AI models, including OpenAI’s ChatGPT, often fabricate information due to hallucination. Mistakes range from trivial to dangerous, with potential legal and cybersecurity concerns. While LLMs lack malice, their training methods lead to inaccuracies. Addressing hallucination involves refining training approaches, such as reinforcement learning from human feedback (RLHF). Despite challenges, harnessing the creative potential in hallucination may outweigh the drawbacks. Treating AI model predictions skeptically seems the best approach for now.
The issue of hallucination plagues large language models (LLMs) like OpenAI’s ChatGPT, leading them to fabricate information.
These errors can range from trivial instances, such as asserting that the Golden Gate Bridge was moved to Egypt in 2016, to serious and problematic cases.
For instance, an Australian mayor recently considered legal action against OpenAI after ChatGPT falsely claimed his involvement in a major bribery scandal. Researchers have uncovered that these LLM hallucinations can be exploited to distribute harmful code to unsuspecting software developers. Additionally, these models frequently provide inaccurate mental health and medical advice, like suggesting that wine consumption can prevent cancer.
This phenomenon of generating “facts” is known as hallucination, resulting from the development and training methods of today’s LLMs and all generative AI models.
Model Training
Generative AI models lack true intelligence; they are statistical systems that predict data such as words, images, music, or speech. By processing numerous examples, often sourced from the internet, AI models learn the likelihood of data based on patterns and contextual information.
For instance, given the phrase “Looking forward…” in a typical email, an LLM might complete it with “… to hearing back,” based on patterns in its training data. This doesn’t signify genuine anticipation.

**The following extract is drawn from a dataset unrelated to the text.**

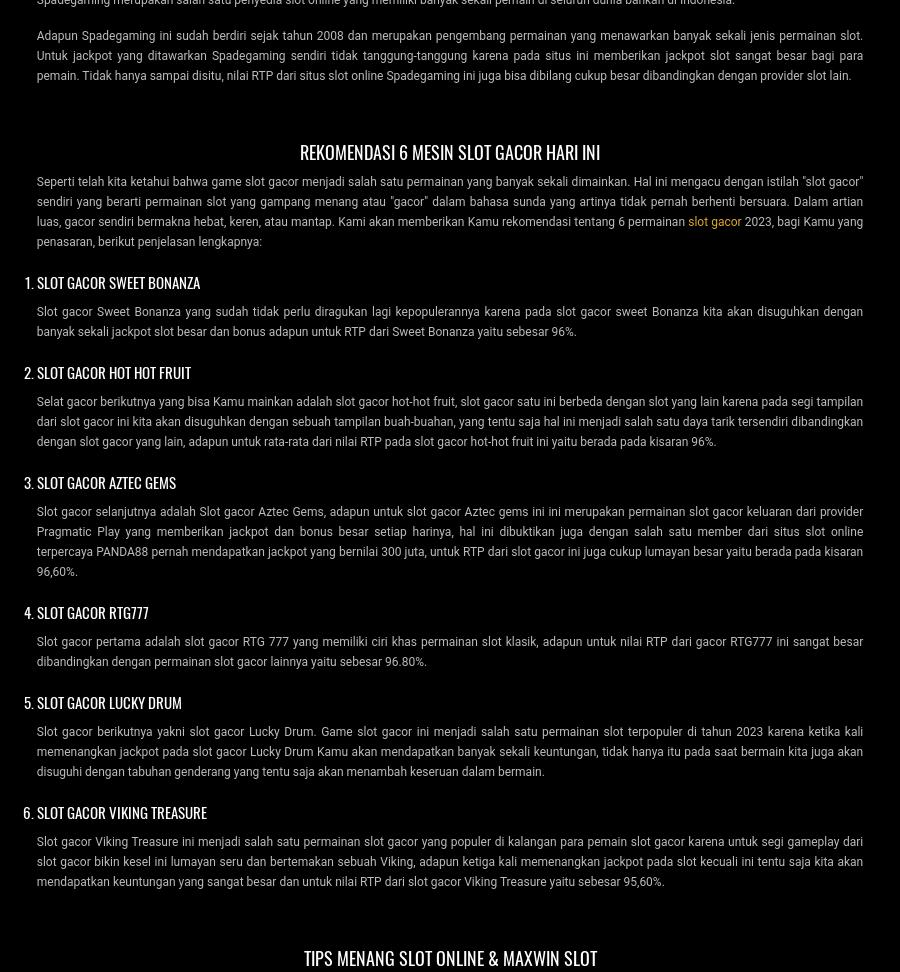  What do you see at coordinates (449, 420) in the screenshot?
I see `'Selat gacor berikutnya yang bisa Kamu mainkan adalah slot gacor hot-hot fruit, slot gacor satu ini berbeda dengan slot yang lain karena pada segi tampilan dari slot gacor ini kita akan disuguhkan dengan sebuah tampilan buah-buahan, yang tentu saja hal ini menjadi salah satu daya tarik tersendiri dibandingkan dengan slot gacor yang lain, adapun untuk rata-rata dari nilai RTP pada slot gacor hot-hot fruit ini yaitu berada pada kisaran 96%.'` at bounding box center [449, 420].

“The present framework for training LLMs involves concealing prior words for context,” explained Sebastian Berns, a Ph.D. researcher at Queen Mary University of London. He mentioned that the model predicts which words should replace the concealed ones, similar to predictive text on iOS.
This probability-based method works well on a large scale, but it isn’t foolproof. LLMs can generate grammatically correct yet nonsensical statements, propagate falsehoods present in their training data, or combine conflicting information sources, including fictional ones.
LLMs lack malice; they don’t understand true or false. They’ve merely learned associations between words or phrases and concepts, even if these associations aren’t accurate.
Addressing Hallucination
Can hallucinations be resolved? It hinges on the definition of “resolved.”
Vu Ha, an applied researcher at the Allen Institute for Artificial Intelligence, believes that LLMs will always experience hallucinations. However, he thinks there are ways to reduce these instances, depending on how LLMs are trained and deployed.
For instance, a question-answering system could integrate a well-curated knowledge base with an LLM to provide accurate answers via a retrieval process. A high-quality knowledge base could lead to more accurate results, as opposed to using less carefully curated data.
Berns suggested a technique that has partially succeeded in reducing hallucinations: reinforcement learning from human feedback (RLHF). This approach involves training a reward model using human feedback to fine-tune the LLM’s responses.
While the space for aligning LLMs with RLHF is vast, it may not lead to complete alignment. Despite imperfections, these hallucinations could be harnessed for creativity, offering unexpected ideas that a human mind might not generate on its own.
Ha argued that today’s LLMs are held to an unfair standard. Human memory and representation of truth are also fallible. LLMs cause cognitive dissonance by producing seemingly accurate outputs that hide errors upon closer examination.
Overall, treating predictions from generative AI models with skepticism is the current approach to addressing hallucination, rather than solely relying on technical solutions.